I think the beauty of what Calvin did was that he systematized the gospel in a manner that was true in fundamentals. Calvinists don't disagree there. But, in other details, there is plenty of disagreement to be found.

Vic


----------



## Henry from Canada (Dec 28, 2005)

That is what I figured. 

Baptism seems to be the issue of contention among people with Calvinist leanings.


----------



## non dignus (Dec 28, 2005)

I think Calvin was wrong on the idea of national prayer. It was something to the effect that the magistrate could or should call the people to pray. Perhaps it was more appropriate for his time and place.


----------



## R. Scott Clark (Dec 28, 2005)

The orthodox had some minor disagreements with Calvin, sometimes exegetical and sometimes theological. There was substantial agreement, however, between Calvin and the confessional orthodox who followed him. 

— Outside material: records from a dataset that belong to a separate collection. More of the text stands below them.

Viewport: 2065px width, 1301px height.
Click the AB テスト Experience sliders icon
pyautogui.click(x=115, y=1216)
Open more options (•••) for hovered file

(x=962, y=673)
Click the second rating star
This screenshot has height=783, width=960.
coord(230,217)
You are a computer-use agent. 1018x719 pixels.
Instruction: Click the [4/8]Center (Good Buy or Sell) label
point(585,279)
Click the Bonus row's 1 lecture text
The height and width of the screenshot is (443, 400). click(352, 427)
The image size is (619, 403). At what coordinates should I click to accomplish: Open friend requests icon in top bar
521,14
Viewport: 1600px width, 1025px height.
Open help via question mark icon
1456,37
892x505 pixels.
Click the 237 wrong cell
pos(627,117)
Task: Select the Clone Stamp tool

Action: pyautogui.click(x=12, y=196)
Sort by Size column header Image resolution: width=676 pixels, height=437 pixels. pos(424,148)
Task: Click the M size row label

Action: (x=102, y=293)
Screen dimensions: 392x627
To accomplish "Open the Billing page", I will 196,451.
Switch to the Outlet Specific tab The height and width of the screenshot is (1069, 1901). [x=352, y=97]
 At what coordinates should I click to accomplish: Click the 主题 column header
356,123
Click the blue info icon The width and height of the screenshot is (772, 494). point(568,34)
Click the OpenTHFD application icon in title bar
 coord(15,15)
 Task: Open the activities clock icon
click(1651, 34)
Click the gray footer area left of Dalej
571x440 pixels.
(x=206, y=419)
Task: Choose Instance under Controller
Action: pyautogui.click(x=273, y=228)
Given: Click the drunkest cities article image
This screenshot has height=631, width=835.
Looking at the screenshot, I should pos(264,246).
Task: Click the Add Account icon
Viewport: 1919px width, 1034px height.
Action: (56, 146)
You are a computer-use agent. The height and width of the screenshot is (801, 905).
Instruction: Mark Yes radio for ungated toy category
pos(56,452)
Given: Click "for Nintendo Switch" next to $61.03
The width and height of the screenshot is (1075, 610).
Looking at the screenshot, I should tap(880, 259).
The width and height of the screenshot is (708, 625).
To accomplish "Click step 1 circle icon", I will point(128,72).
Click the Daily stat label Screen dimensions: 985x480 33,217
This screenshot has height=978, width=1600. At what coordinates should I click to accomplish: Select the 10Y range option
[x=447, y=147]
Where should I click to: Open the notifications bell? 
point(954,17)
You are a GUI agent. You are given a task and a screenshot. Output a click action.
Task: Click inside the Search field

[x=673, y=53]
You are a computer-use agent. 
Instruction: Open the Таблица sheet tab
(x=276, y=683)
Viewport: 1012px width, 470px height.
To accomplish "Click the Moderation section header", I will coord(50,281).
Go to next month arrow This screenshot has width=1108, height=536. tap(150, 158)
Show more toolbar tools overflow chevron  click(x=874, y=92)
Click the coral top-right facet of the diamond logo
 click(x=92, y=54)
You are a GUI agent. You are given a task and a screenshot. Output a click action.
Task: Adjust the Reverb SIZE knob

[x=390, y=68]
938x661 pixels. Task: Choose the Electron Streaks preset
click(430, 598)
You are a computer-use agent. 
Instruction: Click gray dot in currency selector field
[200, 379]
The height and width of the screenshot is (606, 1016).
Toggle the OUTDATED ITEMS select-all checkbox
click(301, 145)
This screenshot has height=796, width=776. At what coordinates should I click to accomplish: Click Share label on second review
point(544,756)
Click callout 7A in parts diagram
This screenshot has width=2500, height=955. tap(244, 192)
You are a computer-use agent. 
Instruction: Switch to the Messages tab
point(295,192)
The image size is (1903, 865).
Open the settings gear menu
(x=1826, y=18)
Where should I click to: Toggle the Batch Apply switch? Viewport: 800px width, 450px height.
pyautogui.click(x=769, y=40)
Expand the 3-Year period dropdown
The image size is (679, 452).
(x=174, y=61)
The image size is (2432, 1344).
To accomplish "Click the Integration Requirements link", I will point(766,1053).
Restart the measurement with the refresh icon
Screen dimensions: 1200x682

Many (particularly Amyraldians and Arminians) have alleged that the orthodox changed Calvin's doctrine of the atonement, but the evidence for this charge is not strong. 

Many of the alleged disagreements have to do with the different circumstances experienced by the orthodox and the questions they had to face that Calvin did not.

There are probably other expressions or loci where the orthodox from the 17th century on dissented from Calvin, but they did not tend to point out where they disagreed. 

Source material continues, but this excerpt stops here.